技術領域

本發明涉及等位基因分型技術，尤其涉及一種基于聚合酶鏈式反應產物測序序列分型(Polymerase?Chain?Reaction?Seq?uencing-basedTyping，PCR-SBT)的實現方法和系統。

背景技術

HLA(Human?Leucocyte?Antigen，人類白細胞抗原)是迄今為止發現的多態性最高的基因系統之一，是調控人體特異性免疫應答和決定疾病易感性個體差異的主要基因系統，HLA與同種異體器官移植的排斥反應密切相關。

目前國際標準的HLA分型技術為PCR-SSP(Polymerase?ChainReaction?Sequence-Specific?Primers，序列特異引物聚合酶鏈式反應)，PCR-SSO(Polymerase?Chain?Reaction?equence-SpecificOligonucleotide?Probe?Hybridization，聚合酶鏈式反應寡核苷酸探針雜交)和PCR-SBT(Polymerase?Chain?Reaction?Sequencing-basedTyping，基于聚合酶鏈式反應產物測序序列分型)。

PCR-SSO的原理是設計HLA型別特異的寡核苷酸序列作為探針，把PCR產物標記，以PCR產物(待檢測基因DNA)與探針雜交，通過檢測熒光信號判斷HLA基因型別。缺點是不能檢測新的等位基因，分辨率不夠高；檢測信號是模擬信號。
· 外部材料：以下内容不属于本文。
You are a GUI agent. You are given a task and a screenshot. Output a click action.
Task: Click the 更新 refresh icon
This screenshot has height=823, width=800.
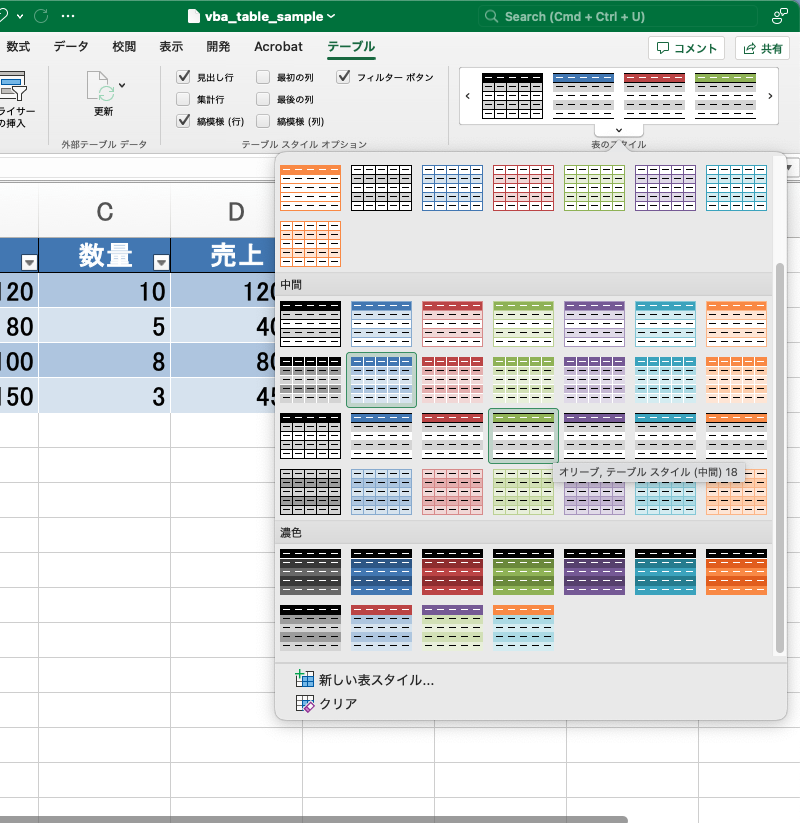click(x=101, y=87)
PCR-SSP方法通過設計出一整套等位基因組特異性引物，借助PCR技術獲得HLA型別特異的擴增產物，通過電泳直接分析帶型決定HLA型別。其缺點是不易自動化；不能檢測新的等位基因；試劑盒需不斷升級；檢測信號是模擬信號。

PCR-SBT的原理是用引物對HLA基因多態性的區域進行PCR擴增，然后對擴增產物進行DNA測序，在計算機輔助下確定HLA等位基因型別。對于基因結構的分析，SBT是比較直觀、準確的方法。用PCR-SSP或PCR-SSO方法鑒別出新的等位基因，通常通過測序加以證實。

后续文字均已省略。